There are topics people won’t touch at cocktail parties because it’s not “polite conversation.” These are subjects people secretly want to discuss, but, when broached over hummus and Merlot, make them uncomfortable. These are precisely the things I love talking about. So here goes: My husband and I just graduated from couple’s therapy.
We started going about two years ago. We had just gotten back from a vacation with friends in the Bahamas with our then-3-year-old twins. There’s something about couples in trouble and the Caribbean, an unspoken belief that perhaps the turquoise water will bring clarity. That the sun and sand will somehow breathe new life into a choking, gasping union. I know several couples who returned from a Caribbean vacation and immediately divorced.
You can be sitting right next to someone on the sofa, sleeping next to them every night. But when that someone—the person you’re supposed to mean more to than anyone else—doesn’t see you, you can be the loneliest person in the world.
I remember sitting on the beach alone one night after a particularly bad fight, thinking The Caribbean is a relationship graveyard. It’s where bad marriages go to die.
When we returned home I told my husband I was either calling a therapist or a lawyer. It was his choice.
Not knowing who to go to for a recommendation, I clicked onto PsychologyToday.com and looked up therapists in our area. I decided a man would be best because I didn’t want my husband to feel ganged up on. There was only one guy who had a picture. He had a really warm, sort of goofy smile that made me instantly like him. I went with my gut and made an appointment.
Is my writing about this making you uncomfortable? OK, take how awkward you feel reading this article about couple’s therapy and multiply that feeling by a thousand: That’s how it feels to actually go for the first time. And the second. And the twenty-second, come to think of it.
I’m not a wealthy, Jewish woman from the Upper East Side. I’m an Irish-Catholic from New Jersey. We don’t talk about our problems. We cloak ourselves in them until they harden to a shiny, impervious shell. Remember that scene between Matt Damon’s character and his girlfriend in “The Departed”? “If we’re not gonna make it, it’s gotta be you who gets out, ‘cause I’m not capable. I’m f**king Irish, I’ll deal with something being wrong for the rest of my life.”
We enter the therapist’s office, ring a little doorbell mounted to the wall in the waiting area and take a seat.
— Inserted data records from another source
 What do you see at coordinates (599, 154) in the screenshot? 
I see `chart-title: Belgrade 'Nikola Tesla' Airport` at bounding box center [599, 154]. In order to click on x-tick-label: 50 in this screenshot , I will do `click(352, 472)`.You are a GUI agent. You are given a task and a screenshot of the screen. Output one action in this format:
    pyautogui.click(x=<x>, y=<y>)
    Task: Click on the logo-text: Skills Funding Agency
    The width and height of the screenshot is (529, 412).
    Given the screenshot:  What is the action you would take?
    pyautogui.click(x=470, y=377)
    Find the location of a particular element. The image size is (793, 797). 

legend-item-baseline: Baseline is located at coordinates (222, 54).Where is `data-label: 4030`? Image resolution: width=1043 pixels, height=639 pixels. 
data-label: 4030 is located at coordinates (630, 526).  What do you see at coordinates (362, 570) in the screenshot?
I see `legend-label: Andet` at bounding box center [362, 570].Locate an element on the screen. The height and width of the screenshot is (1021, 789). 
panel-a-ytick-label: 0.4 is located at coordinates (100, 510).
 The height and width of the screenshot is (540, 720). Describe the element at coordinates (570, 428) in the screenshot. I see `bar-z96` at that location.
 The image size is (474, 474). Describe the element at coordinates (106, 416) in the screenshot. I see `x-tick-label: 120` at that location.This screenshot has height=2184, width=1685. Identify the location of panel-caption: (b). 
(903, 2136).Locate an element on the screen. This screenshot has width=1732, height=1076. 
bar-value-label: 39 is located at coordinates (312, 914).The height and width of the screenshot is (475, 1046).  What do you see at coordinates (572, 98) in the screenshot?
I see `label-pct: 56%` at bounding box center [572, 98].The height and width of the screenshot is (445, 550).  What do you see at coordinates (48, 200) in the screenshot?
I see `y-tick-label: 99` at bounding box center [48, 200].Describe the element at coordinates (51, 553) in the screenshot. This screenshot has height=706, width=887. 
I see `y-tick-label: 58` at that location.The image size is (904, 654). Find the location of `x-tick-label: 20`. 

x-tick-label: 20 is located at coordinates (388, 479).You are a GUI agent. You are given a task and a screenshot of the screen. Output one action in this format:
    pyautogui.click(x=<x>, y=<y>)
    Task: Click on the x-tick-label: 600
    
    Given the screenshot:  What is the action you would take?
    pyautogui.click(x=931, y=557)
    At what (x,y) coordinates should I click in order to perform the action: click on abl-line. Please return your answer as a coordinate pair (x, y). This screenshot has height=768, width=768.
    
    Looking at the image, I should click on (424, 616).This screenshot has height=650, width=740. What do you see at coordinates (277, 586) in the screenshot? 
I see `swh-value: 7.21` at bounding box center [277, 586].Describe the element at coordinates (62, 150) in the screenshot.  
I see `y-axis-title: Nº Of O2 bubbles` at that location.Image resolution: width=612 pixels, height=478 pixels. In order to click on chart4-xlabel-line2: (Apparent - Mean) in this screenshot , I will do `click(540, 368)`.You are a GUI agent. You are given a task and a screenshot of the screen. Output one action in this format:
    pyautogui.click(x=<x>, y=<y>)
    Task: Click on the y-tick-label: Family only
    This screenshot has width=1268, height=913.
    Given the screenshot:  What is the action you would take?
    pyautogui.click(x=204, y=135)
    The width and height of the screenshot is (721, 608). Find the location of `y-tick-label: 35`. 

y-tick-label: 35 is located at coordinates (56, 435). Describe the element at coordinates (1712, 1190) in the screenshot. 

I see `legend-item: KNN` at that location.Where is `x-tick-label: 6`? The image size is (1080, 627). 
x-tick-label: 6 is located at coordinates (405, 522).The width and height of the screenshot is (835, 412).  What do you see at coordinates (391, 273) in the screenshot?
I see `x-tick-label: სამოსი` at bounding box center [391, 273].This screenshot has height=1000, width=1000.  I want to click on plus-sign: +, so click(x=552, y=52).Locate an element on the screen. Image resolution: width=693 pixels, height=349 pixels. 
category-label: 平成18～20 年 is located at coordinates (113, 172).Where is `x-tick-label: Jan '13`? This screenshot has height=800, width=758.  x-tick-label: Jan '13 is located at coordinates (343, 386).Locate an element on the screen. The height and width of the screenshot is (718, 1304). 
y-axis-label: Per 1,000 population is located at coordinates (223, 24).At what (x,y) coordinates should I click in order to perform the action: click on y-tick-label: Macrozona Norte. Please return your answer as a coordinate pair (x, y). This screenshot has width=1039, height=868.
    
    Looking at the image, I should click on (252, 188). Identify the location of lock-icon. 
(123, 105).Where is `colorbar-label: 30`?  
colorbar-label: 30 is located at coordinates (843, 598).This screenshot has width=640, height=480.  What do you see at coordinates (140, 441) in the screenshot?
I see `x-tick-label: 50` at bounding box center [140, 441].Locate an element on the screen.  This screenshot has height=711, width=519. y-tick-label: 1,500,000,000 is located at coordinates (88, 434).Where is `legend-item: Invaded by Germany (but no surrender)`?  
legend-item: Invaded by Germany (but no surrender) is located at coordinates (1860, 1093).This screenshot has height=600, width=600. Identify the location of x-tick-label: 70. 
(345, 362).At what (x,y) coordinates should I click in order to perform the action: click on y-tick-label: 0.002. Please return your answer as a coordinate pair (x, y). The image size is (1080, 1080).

I pick up Real Simple and pretend to read it. My husband pretends to read Time. A few minutes later the couple in the time slot before us comes out. We all smile sheepishly, trying to pretend we don’t see each other’s guts all over the floor. Then my husband and I go in and sit down. I stare at the therapist. He stares at the therapist. We examine our shoes, make small talk. I’m not going to lie. It’s uncomfortable. I think of what Sigmund Freud said about the Irish: “This is one race of people for whom psychoanalysis is of no use whatsoever.”
Add to this symphony of awkwardness that my husband travels a lot, leaving me to often go to couple’s therapy … alone. Now there’s a situation that can make you feel kind of crazy.
Therapist: How are you guys doing?
Me: (motioning to the empty chair) “I feel like we’re getting closer. I think this is really helping.”
There were a lot of things to talk about. A lot of reasons to be resentful and angry. A lot of wounds that had never healed over the years because they were never cared for, apologized for. Like the time he had the nerve to … (deep breath). OK, I’m still working through some stuff.
The main thing, though, was that we weren’t seeing each other. You can be sitting right next to someone on the sofa, sleeping next to them every night. But when that someone—the person you’re supposed to mean more to than anyone else—doesn’t see you, you can be the loneliest person in the world.
It looked really bleak for us for a very long time. But this past fall we turned a corner, and we haven’t looked back.
We still stumble. We still take each other for granted occasionally. Like the time he … (deep breath). Moving on … When that happens now, we know how to point it out. How to tell each other what we will and won’t tolerate. How to tell each other what we mean to each other. I can honestly say I never thought we would get to this point.
I was at a cocktail party last weekend. Someone said, “Hi, how are you? What’s new?”
And I answered, “Well if you want to know the truth, I was on the brink of divorce. My husband and I went to therapy and did a lot of work, and now we’re happy again.”
Just kidding.
Actually, I said: “Fine. Not much. How are you?”
Part of me wishes I had answered truthfully. Because when we talk about these things, sometimes there’s that moment of recognition in another person’s eyes that tells us we just made that person feel a little less alone.